Work to do
Extend the Hindsight 0.4.11 release notes below, picking up after their last sentence.
— BEGIN Extract —
What's new in Hindsight 0.4.11
Hindsight 0.4.11 focuses on production-ready deployments with improved flexibility and observability.
- Hierarchical Configuration: Customize operational settings per memory bank.
- LiteLLM SDK Integration: Direct API access without proxy server.
- Expanded Database Support: TimescaleDB pg_textsearch and additional Postgres extensions.
- OpenTelemetry Tracing: Request-level observability with ready-to-use Grafana stack.
- MCP Mental Models: Full lifecycle management via Model Context Protocol.
- Documentation Skill: Build documentation-aware assistants.
Hierarchical Configuration
You can now customize operational settings per memory bank. Configure retention behavior, extraction modes, and custom instructions for each bank independently.
# Update retention settings for a specific bank
curl -X PATCH http://localhost:8888/v1/default/banks/my-bank/config \
-H "Content-Type: application/json" \
-d '{
"updates": {
"retain_chunk_size": 1000,
"retain_extraction_mode": "custom",
"retain_custom_instructions": "Keep specific details about incidents, ignore complaints."
}
}'
Configuration cascades from system defaults (env vars) → tenant overrides → bank-specific settings. The bank config API is enabled by default and can be disabled with HINDSIGHT_API_ENABLE_BANK_CONFIG_API=false.
Type-safe access prevents accidentally using global defaults when bank overrides exist. See the Configuration Guide for details on hierarchical configuration.
— END Extract —
— BEGIN Collected material —
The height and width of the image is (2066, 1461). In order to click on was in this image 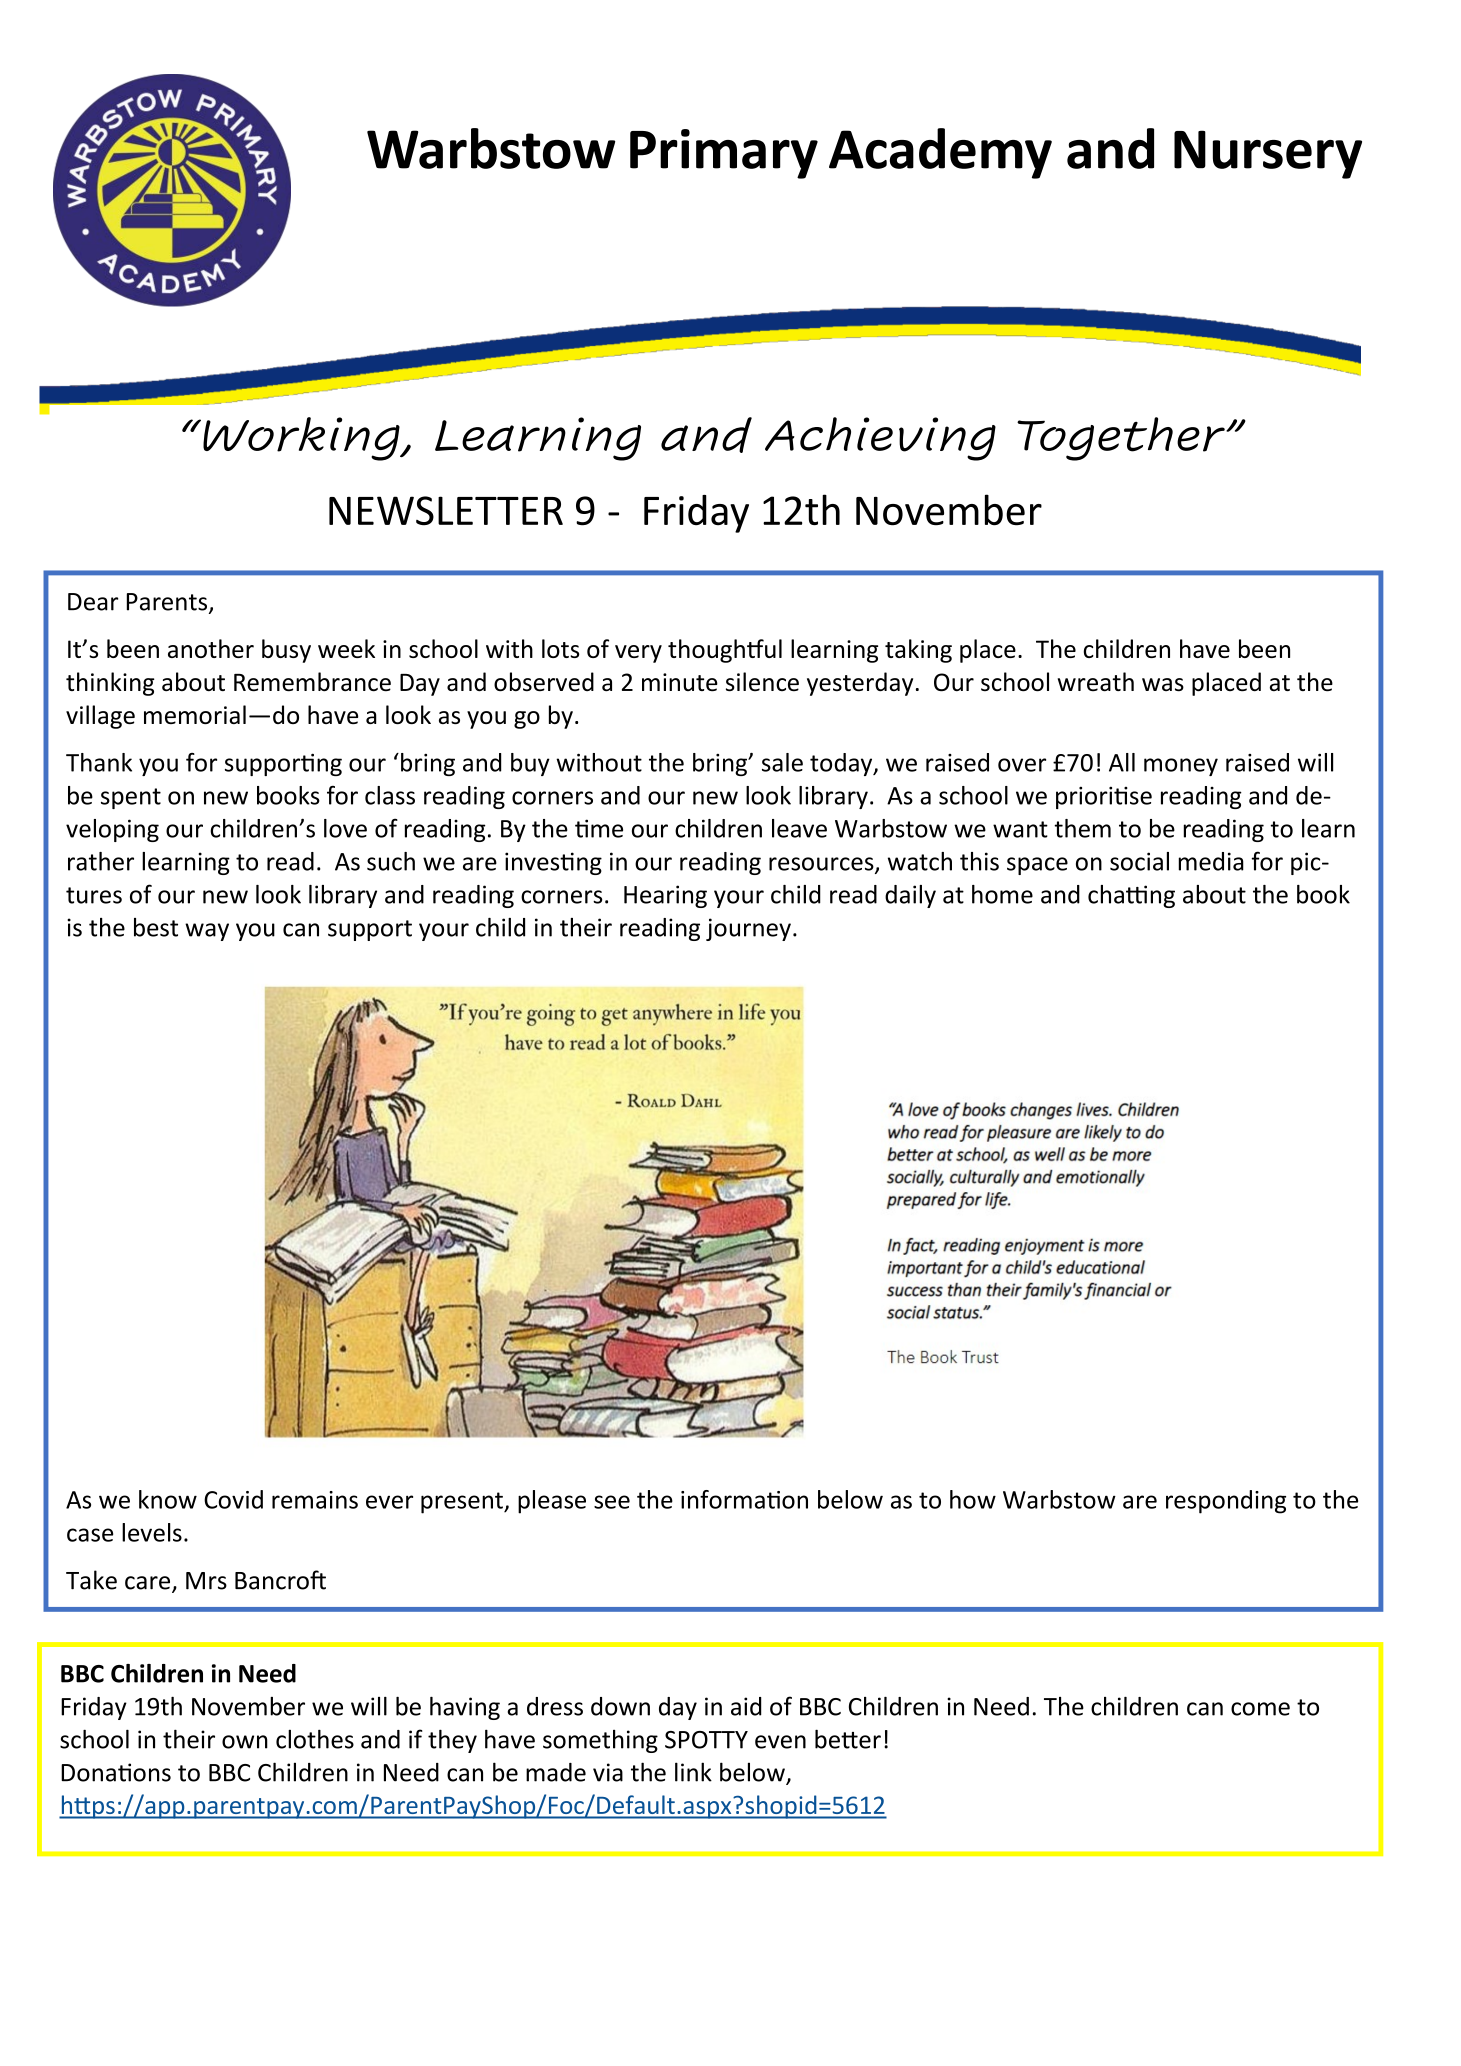, I will do `click(1163, 685)`.
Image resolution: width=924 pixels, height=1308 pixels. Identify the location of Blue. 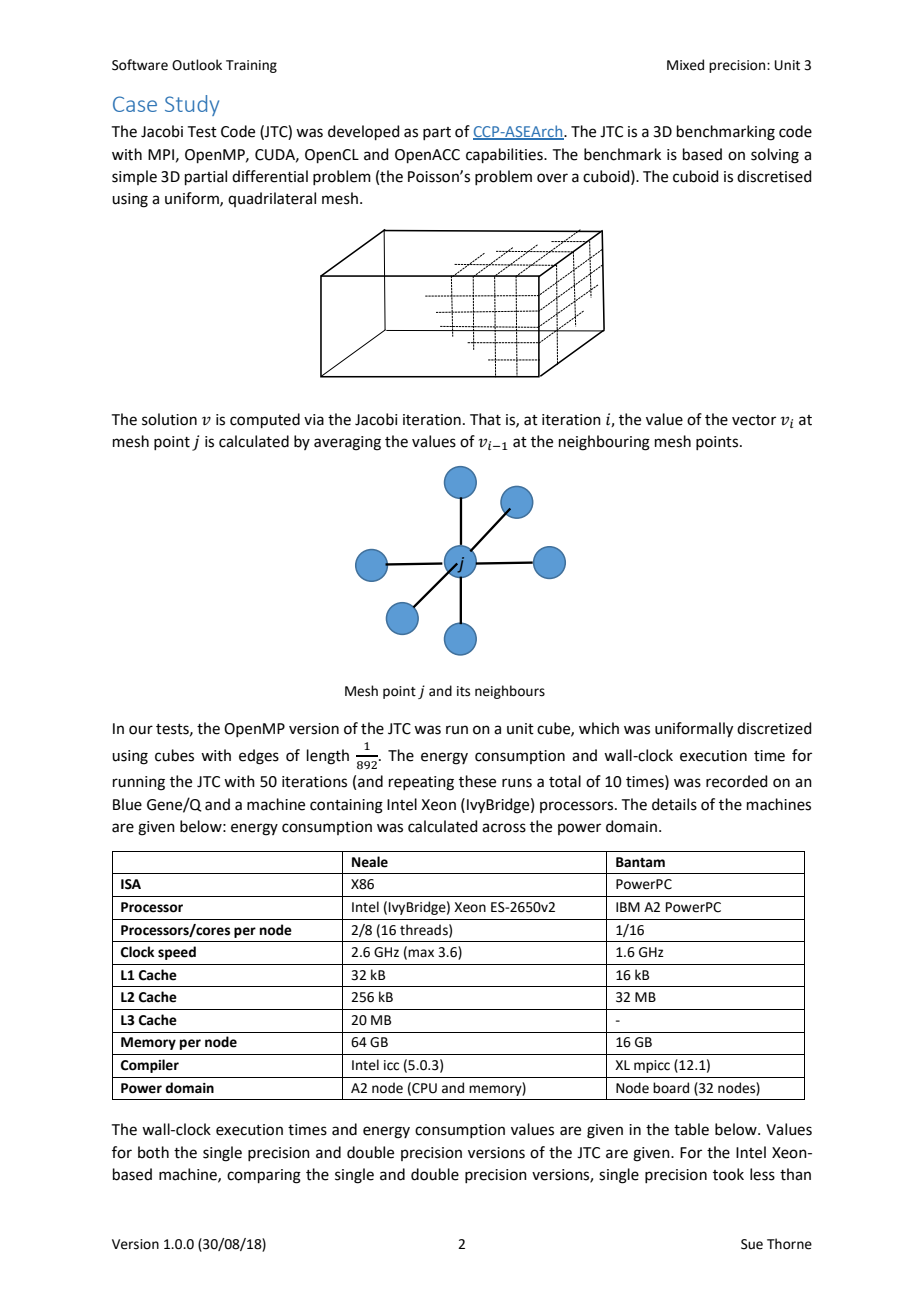
(127, 804).
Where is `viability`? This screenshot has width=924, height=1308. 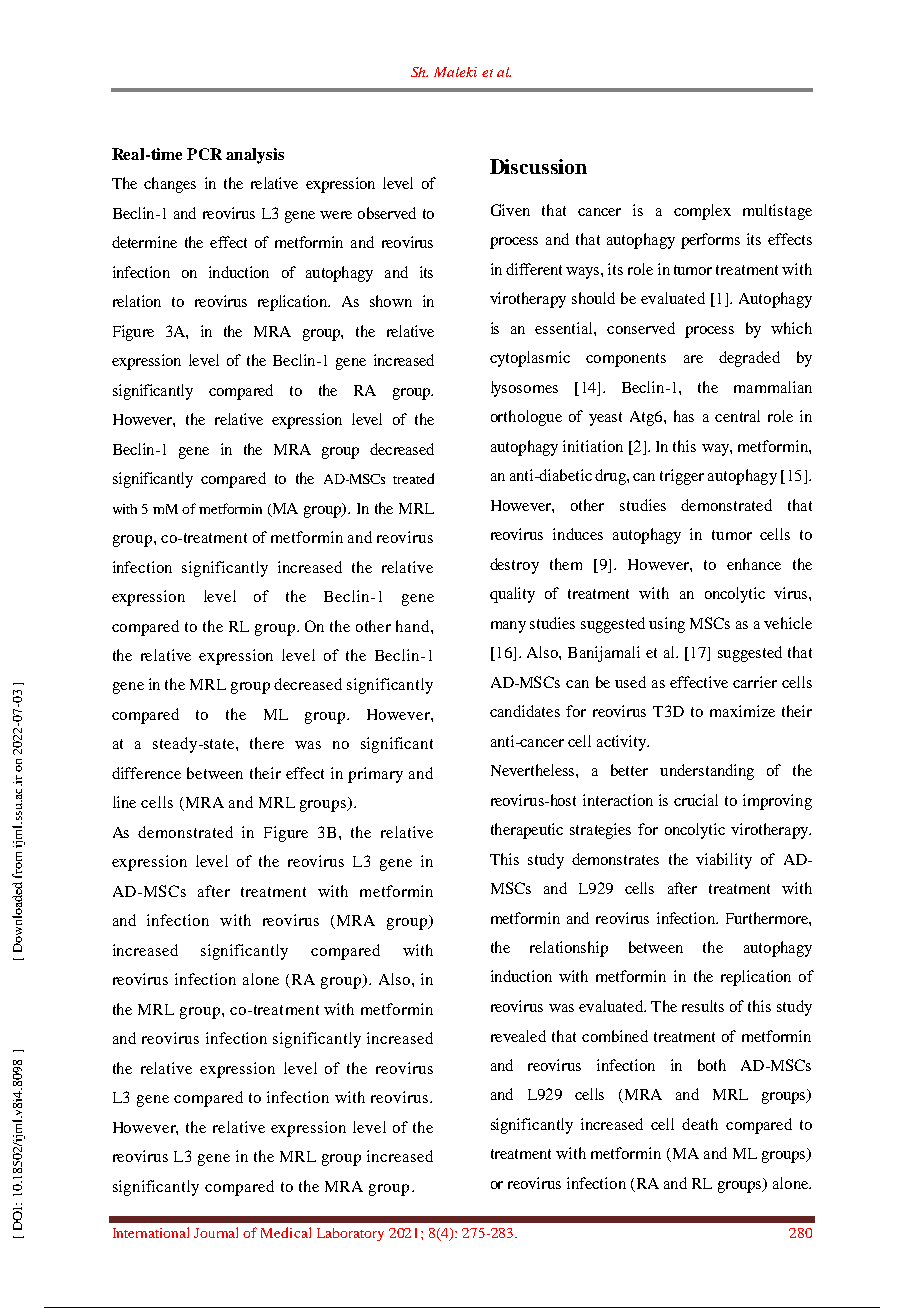 viability is located at coordinates (724, 861).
— END Collected material —
The reply
LiteLLM SDK Integration
Hindsight already supported LiteLLM via proxy mode (routing requests through a LiteLLM proxy server). Now you can use LiteLLM directly via the Python SDK for embeddings and reranking—no proxy server needed.
This means simpler setup, lower latency, and fewer infrastructure components while still getting LiteLLM's benefits: unified observability, model fallback, and multi-provider support.
# Before: Required running a separate LiteLLM proxy server
export HINDSIGHT_API_EMBEDDINGS_PROVIDER=litellm
export HINDSIGHT_API_EMBEDDINGS_LITELLM_API_BASE=http://localhost:4000
# Now: Direct SDK access, no proxy needed
export HINDSIGHT_API_EMBEDDINGS_PROVIDER=litellm-sdk
export HINDSIGHT_API_EMBEDDINGS_LITELLM_SDK_API_KEY=your-api-key
export HINDSIGHT_API_EMBEDDINGS_LITELLM_SDK_MODEL=cohere/embed-english-v3.0
The same applies to reranking with HINDSIGHT_API_RERANKER_PROVIDER=litellm-sdk. Use proxy mode when you need centralized rate limiting and caching; use SDK mode for simpler deployments.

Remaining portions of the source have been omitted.